The House of Representatives repealed a major land management rule late Tuesday, making the Senate likely to vote on the issue soon.
Republicans are using the Congressional Review Act (CRA) to repeal a Bureau of Land Management (BLM) rule called “Planning 2.0.” The BLM and Democrats claim the rule helps agencies better take care of public lands, but critics claim it seizes power from local officials and could make energy development much more difficult.
The House repealed the rule by a vote of 234-186, with four Democrats crossing the aisle to vote for repeal.
“Planning 2.0 dilutes local and state voices and centralizes power here in Washington DC,” Utah Republican Rep. Rob Bishop, chairman of the House of Representatives Natural Resources Committee, said in a speech on the House floor Tuesday. “This puts special interest groups above local elected officials, which is not the way it was ever intended.”
Senate Republicans also back legislation to repeal BLM’s public lands planning scheme.

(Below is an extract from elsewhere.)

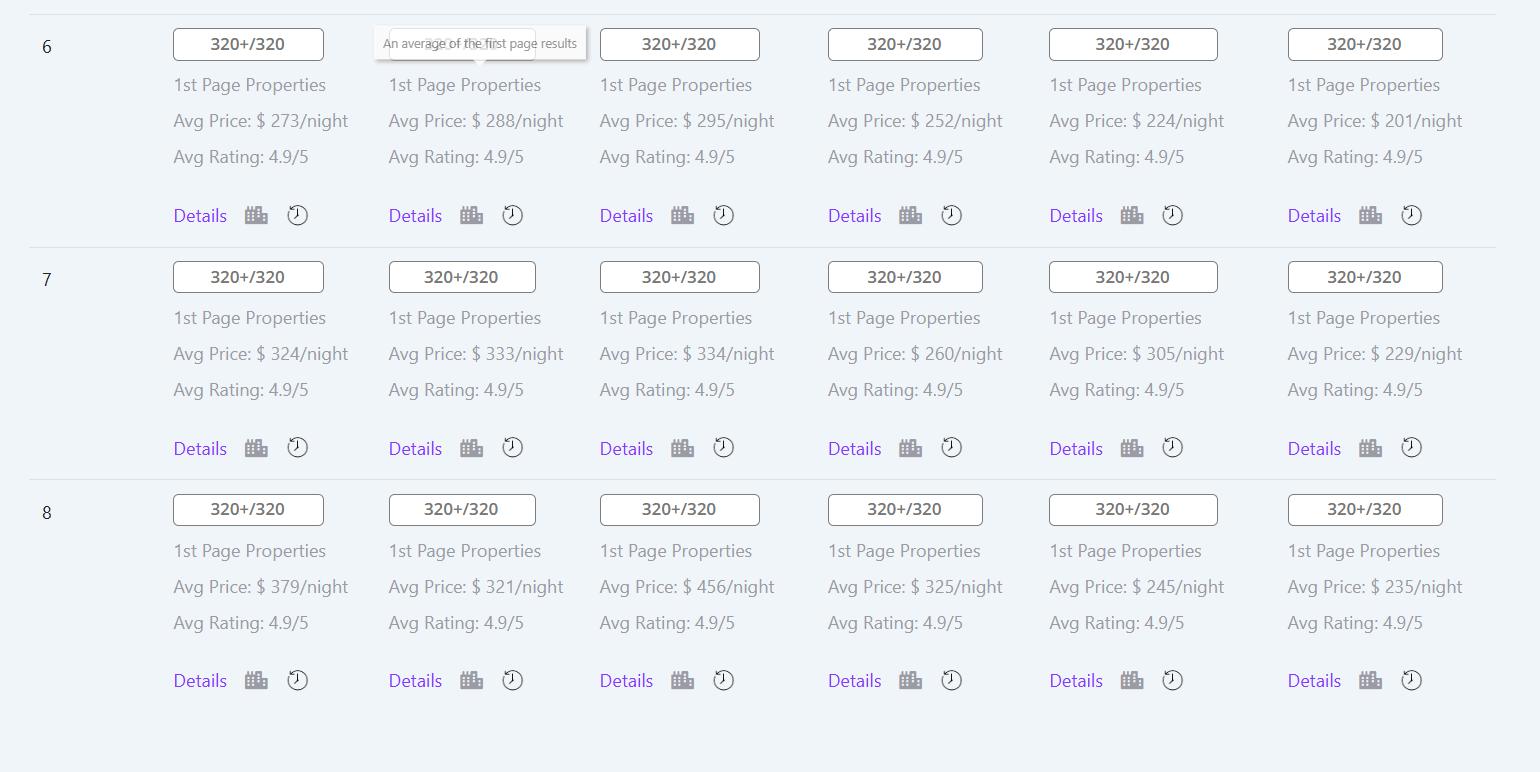Click building icon in the $334/night cell
This screenshot has width=1540, height=772.
pos(682,448)
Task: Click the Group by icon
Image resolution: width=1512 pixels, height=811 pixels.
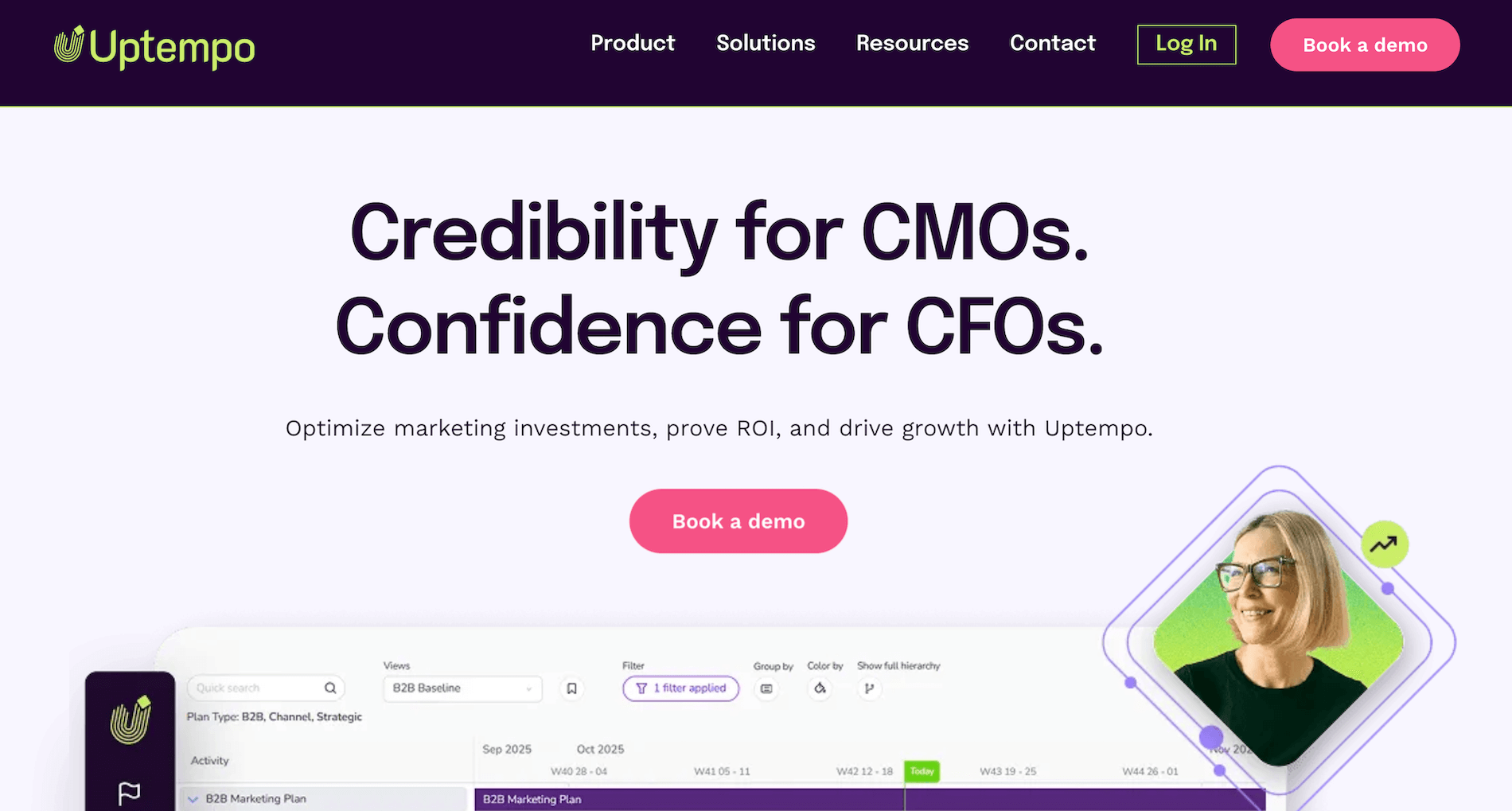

“If left intact, it will harm grazing, timber, energy, and mineral development, and recreation on our public lands,” Alaska Republican Sen. Lisa Murkowski, who chairs the Senate’s Committee on Energy, told Oil and Gas Journal. “Effective multiple-use management requires local, site-specific considerations, not landscape-level analyses.”
Congress has been on a roll, using the CRA to begin repealing Obama administration regulations.
Congress began repeal efforts on another major Obama-era regulation called the Stream Protection Rule. The U.S. Senate repealed the rule earlier this month, and Trump is expected to sign the regulation’s repeal.